Undoubtedly, part of the motivation for losing the weight includes being in peak condition for the stretch run as the Bucs again figure to be in the chase as a Super Bowl contender.
“Last year, I just couldn’t lose the weight,” Fournette admitted. “That’s just the truth. This year, I’ll be all right.”
The keys in Fournette’s case?
“Eating right. Getting my rest at night. Water,” he said.
After the minicamp in June, Fournette spent a month in Austin working with trainer Jordan Bush in what was lovingly referred as a “fat camp.” Yet even that experience drew headlines and raised red flags after Bush told The Athletic that Fournette’s weight-loss strategy included sitting in a sauna each day – sparking concern in some corners that such a method could lead to dehydration.
Fournette didn’t sweat the extra attention, owning it to the fishbowl environment that NFL players operate within. He was also criticized harshly by Hall of Fame tight end Shannon Sharpe during a segment on FS1’s “Undisputed.”
“It comes with it,” Fournette said, “and I know that. But as far as when it came out, I didn’t care. My whole life, any coach I’ve had, you can ask about my weight. I’m always heavy. I come into camp losing more weight than I want to, and that’s what it is. By the time the regular season comes, I’ll be in shape. I’m in shape now.”
The Bucs open the season on Sept. 11 at Dallas in a primetime rematch against the Cowboys, the team they opened with during the 2021 campaign. If you listen to Tom Brady, the icon who helped lure Fournette to Tampa as a free agent signee in 2020, it is critical that the running back establish himself as a receiving target in addition to powering the ground game.
When he starred on the college level years ago, Fournette was overlooked as a receiving option. That can’t happen now, even as the Bucs have bolstered wide receiving corps by adding Russell Gage and Julio Jones to a mix that includes Mike Evans and Chris Godwin.

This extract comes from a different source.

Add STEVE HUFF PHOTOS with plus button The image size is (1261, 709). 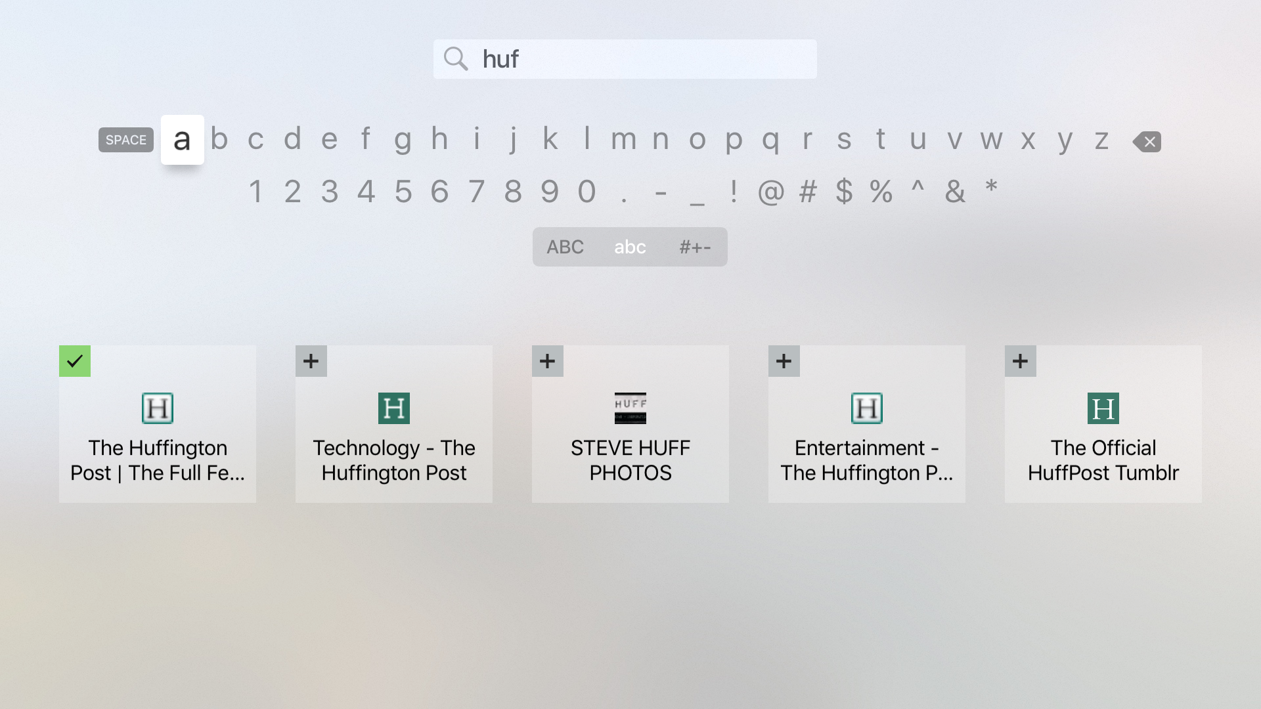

Fournette leads a backfield unit that lost Ronald Jones as a free agent departure to Kansas City but brings back veteran Giovani Bernard and drafted Rachaad White from Arizona State in the third round.
“That’s got to be a big position for us,” Brady said. “They’ve got to step up and do their job. Our receivers get a lot of attention, so it leaves opportunities for the tight ends and running backs to make plays.”
Fournette is surely signing up for that – especially if it’s the ticket for another Super Bowl run.
And even if it means carrying, well, a bit less baggage.
“There’s only one goal, man,” Fournette said. “The Super Bowl. We know where we want to be. But day by day, it starts with the little things.”